Bir at, bir otomobil kadar güvenilir değildir. Bir atın bir tür kişiliği vardır: Bir gün canı istemez ve başka bir gün senin gitmesini istediğin yoldan gitmek istemez, diğer gün son derece asidir. Ve bir gün orada öylece durup hareket etmeyecektir. Onun bir canı vardır; ona her zaman güvenemezsin. Ancak bir arabanın canı yoktur. O sadece bir araya getirilmiştir; merkez yoktur. O basitçe senin onun gitmesini istediğin yerden gider.
Uçurumdan aşağı gitmesini de istesen gidecektir. At, “Bekle! Eğer intihar etmek istersen bunu yapabilirsin ama ben istemiyorum. Sen atlayabilirsin. Ben atlamıyorum” diyecektir. Ancak araba hayır demeyecektir, onun hayır diyecek bir ruhu yoktur. O asla evet demez, o asla hayır demez.

Bazen çok büyük bir matematikçinin zihni bile çalışmaz. Ancak bilgisayar gece gündüz, yıllar boyunca yirmi dört saat çalışmaya devam eder; çalışmaması söz konusu değildir. Bir makinenin karakteri, son derece güvenilir bir karakteri vardır. Ve bizim yapmaya çalıştığımız şey budur. Önce biz insanı bir makine yapmaya çalıştık; bunda yüzde yüz başarılı olamadık ve bunun üzerine de insanların yerini almaları için makineleri icat etmeye başladık. Er ya da geç onlar her yerde insanların yerini alacaktır. Makineler çok daha iyi yapacaktır, çok daha verimli, hızlı, güvenilir şekilde yapacaktır.

Bir insanın ruh halleri vardır çünkü insanın bir ruhu vardır. İnsanın ruhu olduğu için eğer karaktersiz kalırsa o sadece kendine özgü olabilir. “Karaktersiz” derken ne demek istiyorum? İnsanın geçmişini sürekli olarak bırakmaya devam etmesini kastediyorum. O, bu geçmişe göre yaşayamaz; bu yüzden o öngörülemezdir. O anbean yaşar, o anda yaşar. O etrafa bakar ve yaşar, etrafında ne olduğunu görür ve onu yaşar, etrafında olanı hisseder ve onu yaşar. Onun nasıl yaşanacağına ilişkin sabit bir fikri yoktur; onun sadece farkındalığı vardır. Onun hayatı sürekli bir akış olarak kalır. Onun kendiliğindenliği vardır; gerçek bir insanın karakterinin olmadığını söylerken demek istediğim budur. Onun kendiliğindenliği vardır.

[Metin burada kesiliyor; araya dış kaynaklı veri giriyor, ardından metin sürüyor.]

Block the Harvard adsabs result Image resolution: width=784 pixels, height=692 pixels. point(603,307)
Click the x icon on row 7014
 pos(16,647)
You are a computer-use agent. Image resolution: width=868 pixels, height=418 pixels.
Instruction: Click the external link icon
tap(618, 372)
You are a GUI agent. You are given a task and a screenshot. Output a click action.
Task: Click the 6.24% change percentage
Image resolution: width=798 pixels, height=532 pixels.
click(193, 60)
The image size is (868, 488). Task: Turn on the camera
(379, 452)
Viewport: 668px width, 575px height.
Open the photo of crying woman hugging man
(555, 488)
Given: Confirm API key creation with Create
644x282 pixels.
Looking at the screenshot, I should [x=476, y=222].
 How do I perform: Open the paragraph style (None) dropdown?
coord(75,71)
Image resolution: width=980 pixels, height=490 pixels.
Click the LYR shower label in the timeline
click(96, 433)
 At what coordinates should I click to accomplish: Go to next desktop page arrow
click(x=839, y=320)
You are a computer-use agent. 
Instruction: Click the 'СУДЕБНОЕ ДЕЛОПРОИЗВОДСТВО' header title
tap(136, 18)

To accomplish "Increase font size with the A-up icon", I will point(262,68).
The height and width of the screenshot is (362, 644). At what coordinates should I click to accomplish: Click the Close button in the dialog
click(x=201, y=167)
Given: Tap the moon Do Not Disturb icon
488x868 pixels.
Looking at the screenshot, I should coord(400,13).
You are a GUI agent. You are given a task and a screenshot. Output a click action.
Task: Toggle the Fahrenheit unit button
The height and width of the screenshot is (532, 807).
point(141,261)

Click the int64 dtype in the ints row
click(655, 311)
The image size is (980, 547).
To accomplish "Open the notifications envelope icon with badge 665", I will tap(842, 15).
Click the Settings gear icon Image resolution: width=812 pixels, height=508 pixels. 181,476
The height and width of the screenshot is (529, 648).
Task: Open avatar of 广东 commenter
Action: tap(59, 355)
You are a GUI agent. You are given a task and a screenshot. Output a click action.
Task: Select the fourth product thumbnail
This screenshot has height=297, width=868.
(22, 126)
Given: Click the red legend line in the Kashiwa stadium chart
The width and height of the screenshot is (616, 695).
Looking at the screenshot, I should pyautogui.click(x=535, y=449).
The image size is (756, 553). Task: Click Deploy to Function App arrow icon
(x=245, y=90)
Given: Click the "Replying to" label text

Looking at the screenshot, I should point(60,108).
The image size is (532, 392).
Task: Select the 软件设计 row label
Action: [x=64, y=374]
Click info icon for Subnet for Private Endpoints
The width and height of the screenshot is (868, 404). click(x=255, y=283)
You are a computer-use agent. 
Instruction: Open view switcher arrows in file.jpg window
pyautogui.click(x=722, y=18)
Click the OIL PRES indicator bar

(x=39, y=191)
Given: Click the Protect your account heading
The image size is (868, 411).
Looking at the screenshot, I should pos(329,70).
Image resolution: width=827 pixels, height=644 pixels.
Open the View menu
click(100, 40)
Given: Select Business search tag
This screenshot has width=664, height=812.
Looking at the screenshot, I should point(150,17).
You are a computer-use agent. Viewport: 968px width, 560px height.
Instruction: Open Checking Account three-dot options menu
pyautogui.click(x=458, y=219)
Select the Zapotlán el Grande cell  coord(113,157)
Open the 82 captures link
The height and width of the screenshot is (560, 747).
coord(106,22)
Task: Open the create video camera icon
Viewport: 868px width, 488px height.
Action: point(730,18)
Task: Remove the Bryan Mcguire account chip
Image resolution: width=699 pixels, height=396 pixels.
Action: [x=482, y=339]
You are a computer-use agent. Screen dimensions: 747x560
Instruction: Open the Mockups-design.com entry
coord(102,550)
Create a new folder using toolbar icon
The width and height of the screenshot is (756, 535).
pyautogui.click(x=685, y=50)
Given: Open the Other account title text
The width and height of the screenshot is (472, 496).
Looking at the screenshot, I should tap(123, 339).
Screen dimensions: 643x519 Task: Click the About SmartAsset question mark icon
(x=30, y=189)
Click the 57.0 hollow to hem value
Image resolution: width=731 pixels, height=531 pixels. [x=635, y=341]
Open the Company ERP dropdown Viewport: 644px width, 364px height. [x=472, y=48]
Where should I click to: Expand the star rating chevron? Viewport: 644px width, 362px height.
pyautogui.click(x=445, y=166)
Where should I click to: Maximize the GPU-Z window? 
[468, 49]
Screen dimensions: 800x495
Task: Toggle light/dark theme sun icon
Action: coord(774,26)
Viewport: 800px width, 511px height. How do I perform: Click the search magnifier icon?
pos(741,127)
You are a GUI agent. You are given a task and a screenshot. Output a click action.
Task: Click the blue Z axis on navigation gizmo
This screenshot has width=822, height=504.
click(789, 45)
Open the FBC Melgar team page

O yanıt verir. Eğer bir şey söylersen ona yanıt verir, bir klişeyi tekrar etmez. O sana yanıt verir: bu ana, bu soruya, bu duruma. O, başka, öğrenilmiş bir duruma yanıt vermiyordur. O, sana yanıt veriyordur, sana bakıyordur. O tepki vermiyor, o yanıt veriyor. Bir tepki geçmişten gelir.

Bir gün bir Zen ustası sordu: “Buda’nın sırrı nedir? Mahakashyapa’ya çiçeği verdiğinde neyi teslim etmiştir? Niçin, ‘Mahakashyapa’ya başka hiç kimseye vermediğim şeyi veriyorum. Çünkü diğerleri sadece sözleri anlar, Mahakashyapa ise sessizliği anlar’ demiştir?”

O gün Buda elinde bir nilüfer ile gelmişti. Tüm müritleri baktı ve baktı ve endişelendiler ve giderek daha da çok huzursuz oldular. O konuşmuyordu, nilüfere bakıyordu…sanki tüm etrafındakileri unutmuş gibiydi. Dakikalar geçti ve bir saat geçti ve insanlar çok kıpırdanmaya başladı. Ve sonra Mahakashyapa gülmeye başladı. Buda onu çağırdı ve ona çiçeği verdi ve dedi ki: “Sözcüklerle verebildiğim şeyi diğerlerine verdim. Sözcüklerle veremediğim şeyi, sana veriyorum, Mahakashyapa. Sessizlikteyken mesajı alabilecek olan kişiyi bulana kadar onu sakla.”

Bir Zen ustası müritlerine sordu: “Sır neydi? Nilüferle ne verilmişti? O anda ne oldu?” Bir mürit kalktı, dans etti ve dışarı koştu. Ve Usta, “Doğru. Bu tam olarak odur” dedi.

Ancak aynı manastırdaki başka bir usta bu ustayı geceleyin görmeye gelmişti ve “Bu kadar çabuk kabullenmemelisin; kabulünün çok erken olduğundan şüphe duyuyorum” dedi.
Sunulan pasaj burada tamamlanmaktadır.